Clearing The Bar

by Chris Bodenner
In response to my post on McCain opposing affirmative action, a conservative blogger wrote:

[McCain] has now realized that if anything it is white men, not women and minorities, who are discriminated against.  Nevertheless, he isn't setting up any affirmative action programs for us---he's just restoring a level playing field.  I think we can all agree that all the old injustices and inequalities have disappeared. This is another instance of 'tough love.'
...
If Obama is elected, will he prove that African-Americans are now on an equal par with white Americans and can be assumed to have no disadvantages?  If so, that's a point in his favor. How can all those kids growing up in ghettoes claim to be at any disadvantage any longer if America elects an African-American president? ...  If we could eliminate all this talk about racial inequality, it would be much easier for white men to get jobs.

His take is unfortunate on so many levels.  First, the primary motivation for ending racial preferences should be the advancement of minorities -- by restoring personal agency, raising expectations, cooling racial resentment, avoiding the stigmatization of AA in the minds of many.  If race-based AA were replaced by class-based AA, perhaps the country could lower racial strife and still provide help primarily to African Americans (who are disproportionately poorer because of centuries of institutional racism).
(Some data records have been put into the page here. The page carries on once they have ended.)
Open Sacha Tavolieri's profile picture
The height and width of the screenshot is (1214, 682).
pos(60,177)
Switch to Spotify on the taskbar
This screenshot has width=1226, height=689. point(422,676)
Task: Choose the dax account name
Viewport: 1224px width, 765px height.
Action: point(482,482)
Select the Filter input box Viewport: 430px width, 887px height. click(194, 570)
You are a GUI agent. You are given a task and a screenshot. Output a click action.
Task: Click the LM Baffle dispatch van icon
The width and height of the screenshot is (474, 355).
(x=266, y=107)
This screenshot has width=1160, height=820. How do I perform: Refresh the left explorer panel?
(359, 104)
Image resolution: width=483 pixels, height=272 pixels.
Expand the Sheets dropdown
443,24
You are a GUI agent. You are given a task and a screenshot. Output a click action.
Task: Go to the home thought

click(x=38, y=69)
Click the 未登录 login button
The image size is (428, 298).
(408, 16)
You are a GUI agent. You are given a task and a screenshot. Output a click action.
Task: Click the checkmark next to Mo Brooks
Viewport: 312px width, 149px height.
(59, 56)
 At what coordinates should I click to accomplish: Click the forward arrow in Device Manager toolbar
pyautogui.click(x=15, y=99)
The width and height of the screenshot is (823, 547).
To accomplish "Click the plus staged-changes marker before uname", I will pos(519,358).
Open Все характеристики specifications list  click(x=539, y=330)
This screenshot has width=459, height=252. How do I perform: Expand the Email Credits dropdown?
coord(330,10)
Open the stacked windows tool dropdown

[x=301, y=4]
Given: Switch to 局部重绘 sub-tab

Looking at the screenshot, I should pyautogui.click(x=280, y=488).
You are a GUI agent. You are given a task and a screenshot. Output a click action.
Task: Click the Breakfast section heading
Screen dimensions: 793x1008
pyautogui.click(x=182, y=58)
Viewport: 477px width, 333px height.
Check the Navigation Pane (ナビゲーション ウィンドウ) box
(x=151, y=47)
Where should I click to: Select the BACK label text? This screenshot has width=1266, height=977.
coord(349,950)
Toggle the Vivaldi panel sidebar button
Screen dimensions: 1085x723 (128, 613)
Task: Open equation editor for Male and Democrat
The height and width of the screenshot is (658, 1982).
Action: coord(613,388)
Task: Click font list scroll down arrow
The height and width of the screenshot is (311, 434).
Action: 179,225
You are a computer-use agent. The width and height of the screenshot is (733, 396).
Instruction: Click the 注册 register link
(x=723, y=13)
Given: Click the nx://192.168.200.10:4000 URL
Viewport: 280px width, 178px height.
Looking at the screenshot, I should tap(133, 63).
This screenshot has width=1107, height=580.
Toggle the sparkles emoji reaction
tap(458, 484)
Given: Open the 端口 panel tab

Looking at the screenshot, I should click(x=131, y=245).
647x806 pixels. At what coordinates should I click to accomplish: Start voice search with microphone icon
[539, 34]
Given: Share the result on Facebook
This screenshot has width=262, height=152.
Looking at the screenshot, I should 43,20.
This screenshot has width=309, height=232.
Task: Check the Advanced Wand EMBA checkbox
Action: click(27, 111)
Second, the idea that "all the old injustices and inequalities have disappeared" is absurd.  Structural inequalities formed by hundreds of years of slavery and segregation don't disappear in a generation or two, and there will always be some lingering racism.  But with legal discrimination in the U.S. now abolished, and with a general sentiment of goodwill towards racial opportunity in mainstream America, the question is whether those inequalities are insurmountable without lowering the bar.  While Obama is still vague as to whether the answer is "yes," he is unequivocal about the end of widespread, institutional racism:

[The views of Rev. Wright] expressed a profoundly distorted view of this country -- a view that sees white racism as endemic, and that elevates what is wrong with America above all that we know is right with America. ... As such, Reverend Wright's comments were not only wrong but divisive, divisive at a time when we need unity; racially charged at a time when we need to come together to solve a set of monumental problems -- two wars, a terrorist threat, a falling economy, a chronic health care crisis and potentially devastating climate change; problems that are neither black or white or Latino or Asian, but rather problems that confront us all.

The right-wing blogger asks, "How can all those kids growing up in ghettoes [sic] claim to be at any disadvantage any longer if America elects an African-American president?"  This dim line of reasoning is similar to the one examined in a recent CNN report, "Could an Obama presidency hurt black Americans?" The article (which was brilliantly lampooned by Larry Wilmore of The Daily Show) suggests that white America will see an Obama presidency as an excuse to ignore racial inequality. While some people like the blogger may do so, the innumerable dividends of a black president would far outweigh them.

Lastly, the right-wing blogger is hoping an end to racial preferences will make it "much easier for white men to get jobs." While equal treatment is a high virtue, the main concern with affirmative action shouldn't be the plight of the white man, but whether AA actually hurts the people it was formed to help.   

As a side note, I always find it interesting when right-wing Republicans extol "tough love" without seeing the irony of their own kind of patriotism.  They rail against liberals like Obama for being critical of U.S. foreign policy, addressing it's historical sins, or talking about America in any way except blind, pampered patriotism. Obama's "more perfect union" patriotism is the real tough-love patriotism.

(Peter Beinart wrote a brilliant piece last month about the philosophical divide between liberals and conservatives on patriotism.)